The development economist Peter Bauer famously observed that “Aid is the process by which poor people in rich countries subsidise rich people in poor countries.” Indeed there is a wealth of evidence, both theoretical and empirical, that foreign aid is largely counterproductive.
In particular, aid may help to sustain kleptocratic elites that feed off such infusions. Indeed, income is frequently diverted to buy weapons to suppress internal dissent, typically through the oppression of minority ethnic groups.

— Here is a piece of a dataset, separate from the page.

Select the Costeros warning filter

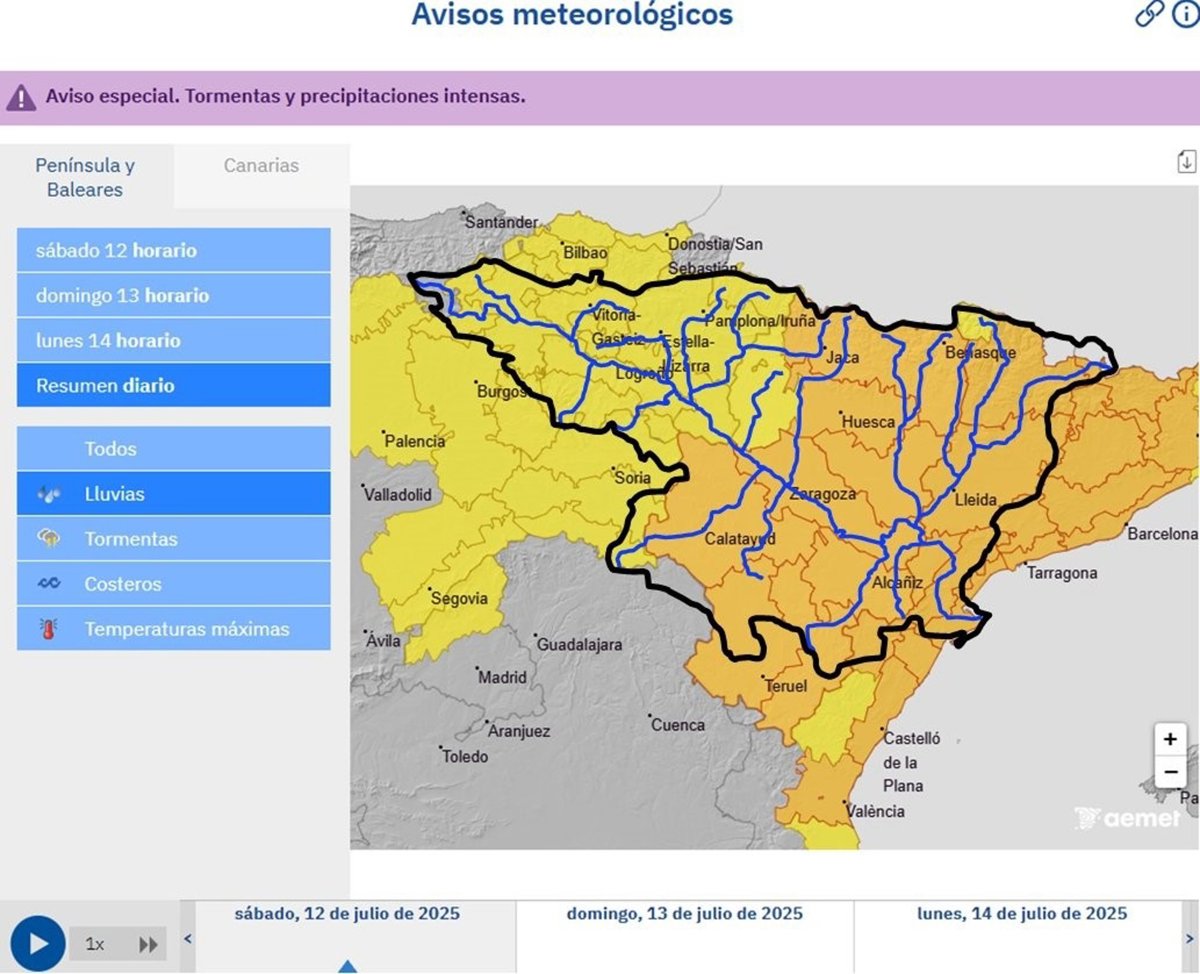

Foreign aid also tends to distort markets by creating unfair competition and crowding out local suppliers. Currencies may also be artificially inflated, harming exports. And let’s not forget the negative economic effect of extra taxation on donor countries, which in turn harms their poorer trading partners.

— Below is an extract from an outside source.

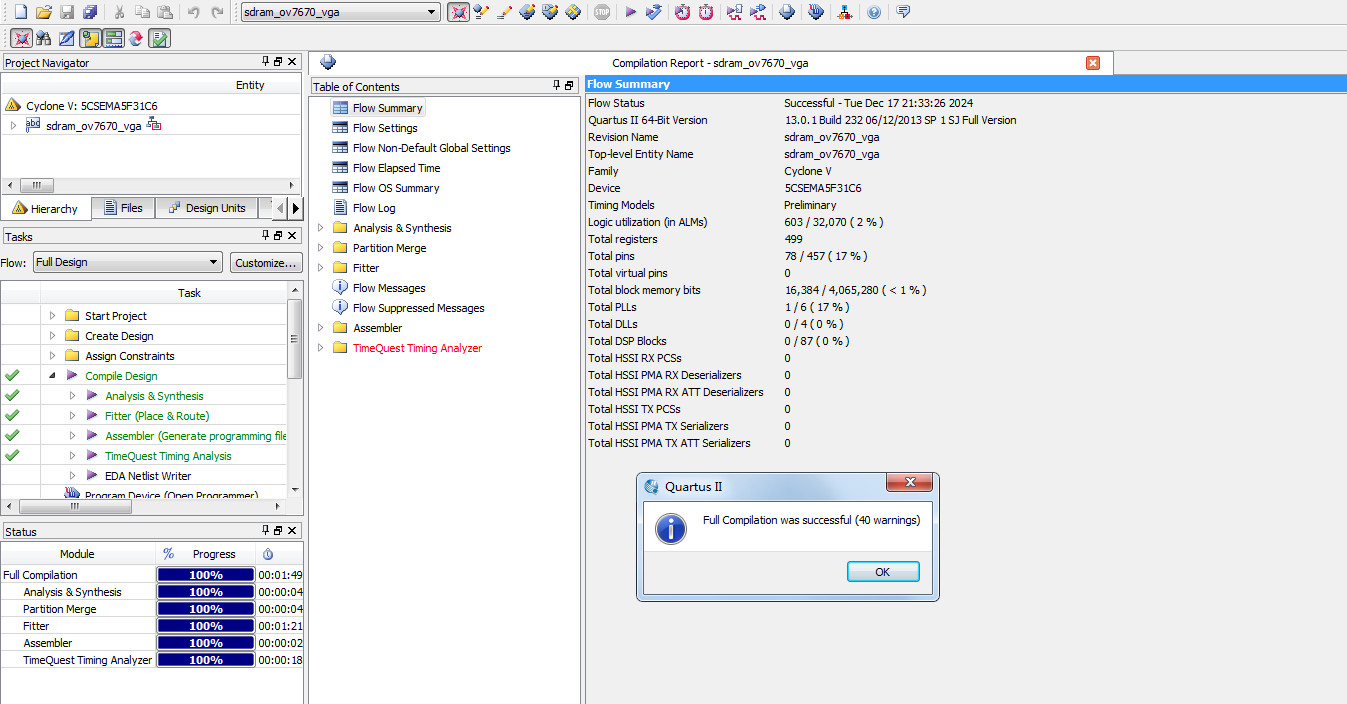This screenshot has width=1347, height=704.
Task: Open a file with the folder icon
Action: (43, 12)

Politically, dependence on foreign aid may breed a bureaucratic, centrally planned, top-down approach to economic development issues, when what is really needed is a framework of basic institutions (such as private property) within which entrepreneurship can thrive. Accordingly, it is very difficult to find an example of a country that has achieved long-term economic development through foreign aid.
Yet despite the overwhelming evidence, and notwithstanding the UK’s worst-ever peacetime fiscal crisis, the Conservative Party has announced that if elected it will ring-fence Britain’s overseas aid budget and meet the UN target of spending 0.7% of GDP on aid by 2013.

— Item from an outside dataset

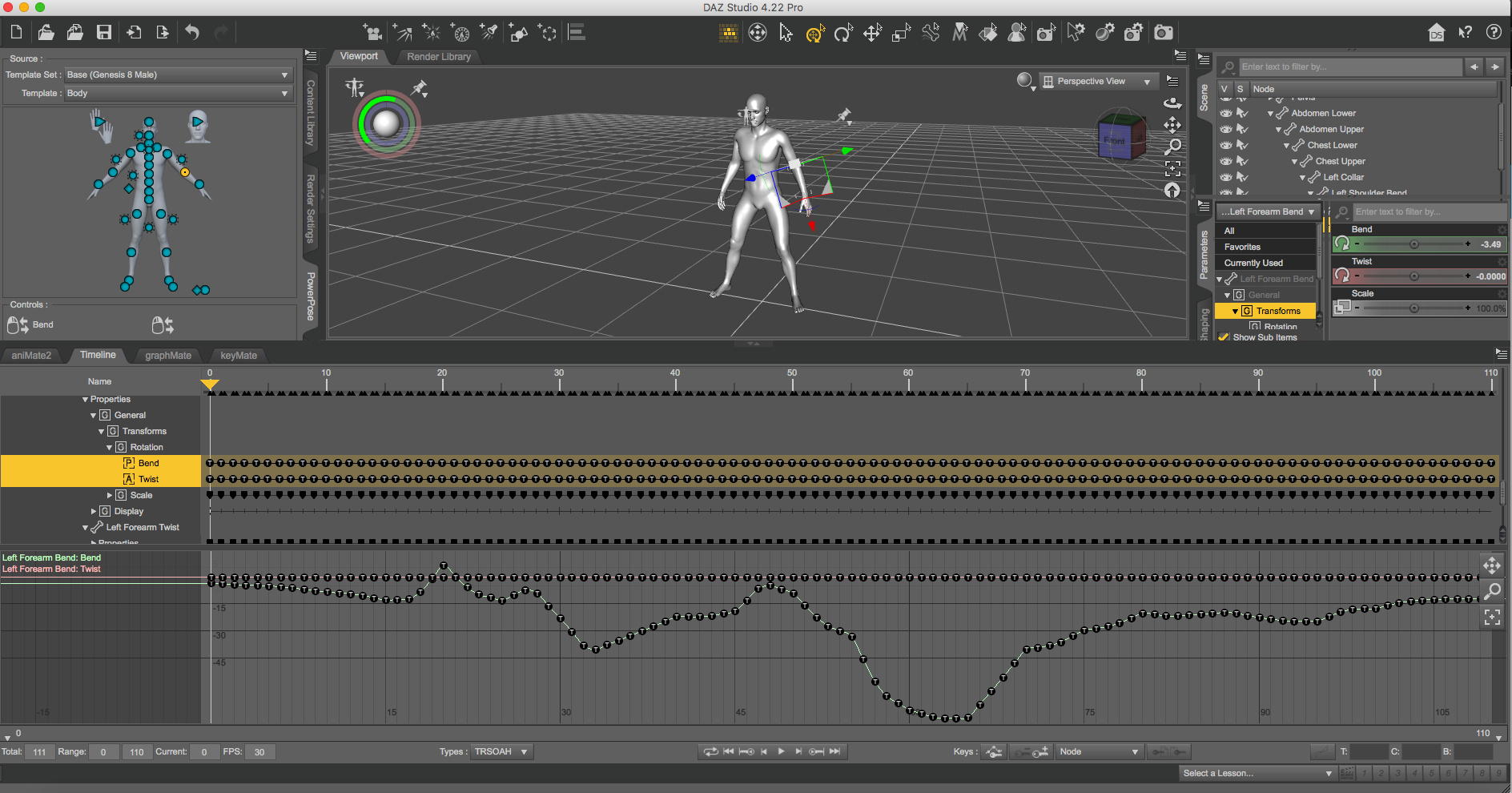The image size is (1512, 793).
Task: Switch to the graphMate tab
Action: point(168,356)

David Cameron also wants to change the way aid is delivered to make it more effective. But it is surely naïve to think that, despite repeated attempts to solve this problem, aid can somehow be better targeted so that it doesn’t fall into the hands of corrupt elites. Third World politicians and bureaucrats will simply find different ways of siphoning off money.
If the Conservatives really want to help developing countries they should focus on removing trade barriers, particularly those imposed by the European Union, rather than adopting the failed policies of international socialism.
However, let’s suppose for the minute that Cameron is looking for a practical policy on aid which might bring some benefits. It is bizarre, and would be unrecognisable as a sensible approach to anybody in business, to say “we’re going to spend 0.7% of GDP but try to spend it better.”
Instead, why not start with the assumption of a zero aid budget and then consider whether there are fruitful ways to spend money. If there are, they should be considered on their own merits and justified on a project-by-project basis. We should not slavishly stick to an aid spending target when we know that the evidence suggests that it will damage the world’s poorest people.